Last updated: 25 Apr 2024

publisher: ADR010 - Ensuring consistent edition state when unpublishing

Date 2024-04-25

Status

Accepted

Context

There is a need to ensure consistency in state between the Publishing API and the Mainstream Publisher database when unpublishing an edition. Unpublishing is also known as archiving. This is a form of distributed transaction.

There are a few options on how this can be achieved:

  1. Using a database transaction.
  2. Applying the change to the database, rolling back if the Publishing API returns an error.
  3. Applying the change to the Publishing API and, if successful, then updating the database.

Option 1: Use a database transaction

A common pattern for achieving this would be to create a transaction on the database and, based on the result on calling the Publishing API, either commiting or rolling back the transaction.

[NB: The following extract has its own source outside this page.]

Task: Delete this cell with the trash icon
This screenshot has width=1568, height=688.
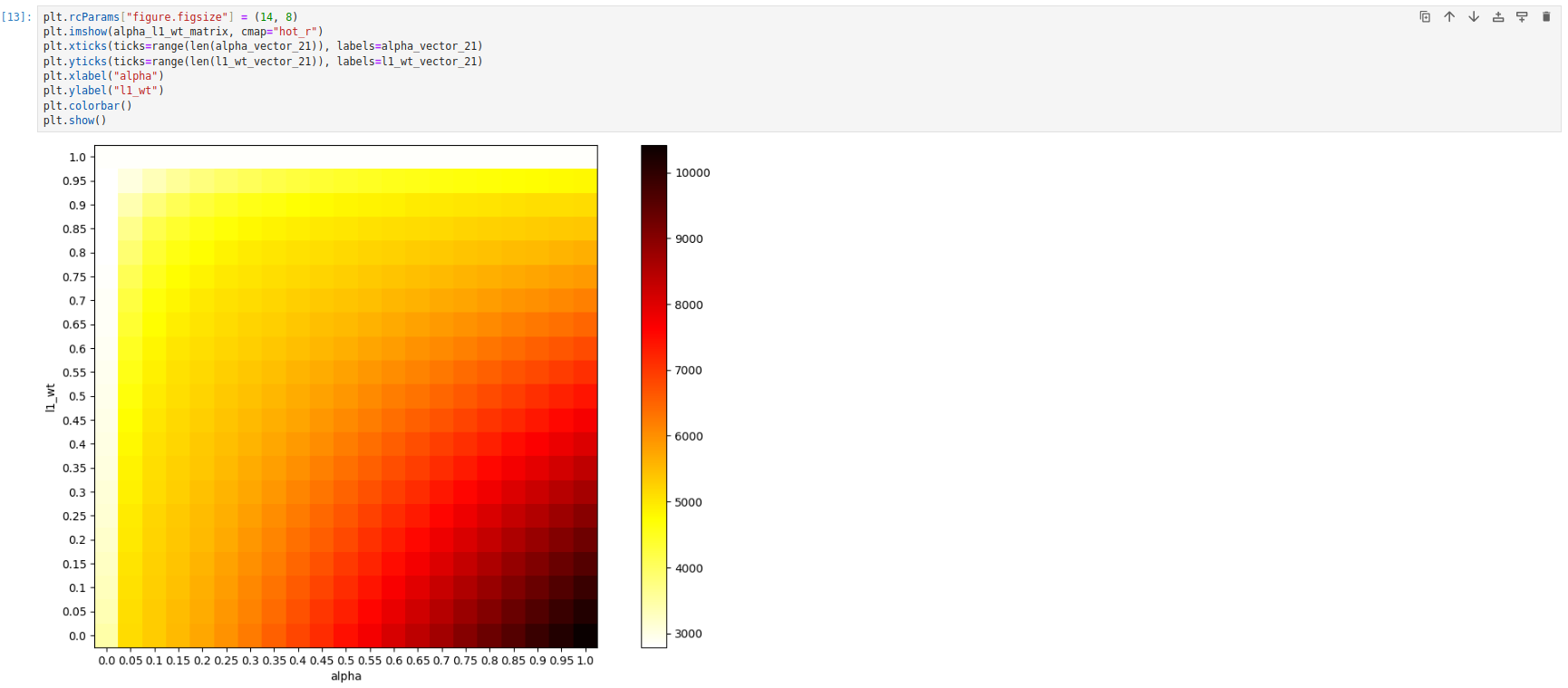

The version of Mongo that we are using (3.6) does not have transactions, instead applications have to replicate transactions by using two-phase commits. Version 4.0 does introduce transactions.

Disadvantages

  • A fair amount of effort to implement two-phase commits.
  • Would increase the complexity of the upcoming planned work to migrate to Postgres.

Advantages

  • None

Option 2: Rollback database change when error returned by Publishing API

The code currently applies the change to the database, and then calls the Publishing API. We could add some exception handling to the Publishing API call to then update the database again to undo the changes that were made.

Disadvantages

  • Due to the version of MongoDB in use not supporting transactions, the changes made by the first update (before calling Publishing API) will be visible until the second update (to reverse the change) is made.
  • It’s possible that the second database change (to rollback the first update) could fail, which would result in an inconsistent state, as it does at the moment.

Advantages

  • Minimal change to the way that the code currently works.

Questions

Is the system designed to make forward “rollbacks” in this way (i.e. to change the state of an edition after it has been archived)?

Option 3: Unpublish via the Publishing API first

Instead of updating Mainstream Publisher’s database first, and then calling the Publishing API, the order could be reversed to call the Publishing API first, and then update the database if, and only if, the response from the Publishing API is a success.

Disadvantages

  • If the database update fails, the system will be in an inconsistent state (instead of the Publishing API being “out of date”, it will be Mainstream Publisher’s database that is “out of date”. The database update should be a lot more reliable than the call to the Publishing API, however (see advantages).

Advantages

  • Least complex solution to implement.
  • The database update is unlikely to fail, and so the opportunity to get into an inconsistent state should be much reduced in comparison to the current implementation.

Decision

We will implement Option 3 (unpublishing via the Publishing API first), as this is the simplest implementation change and the only failure scenario is when the database update fails, which is unlikely to happen. Furthermore, if this does happen, it is only Mainstream Publisher that is out of date, the actual unpublishing desired by the user will have happened.

Consequences

In the unlikely event that the database update fails, manual intervention will be required to unpublish the edition in Mainstream Publisher, to match the actual state in the Publishing API.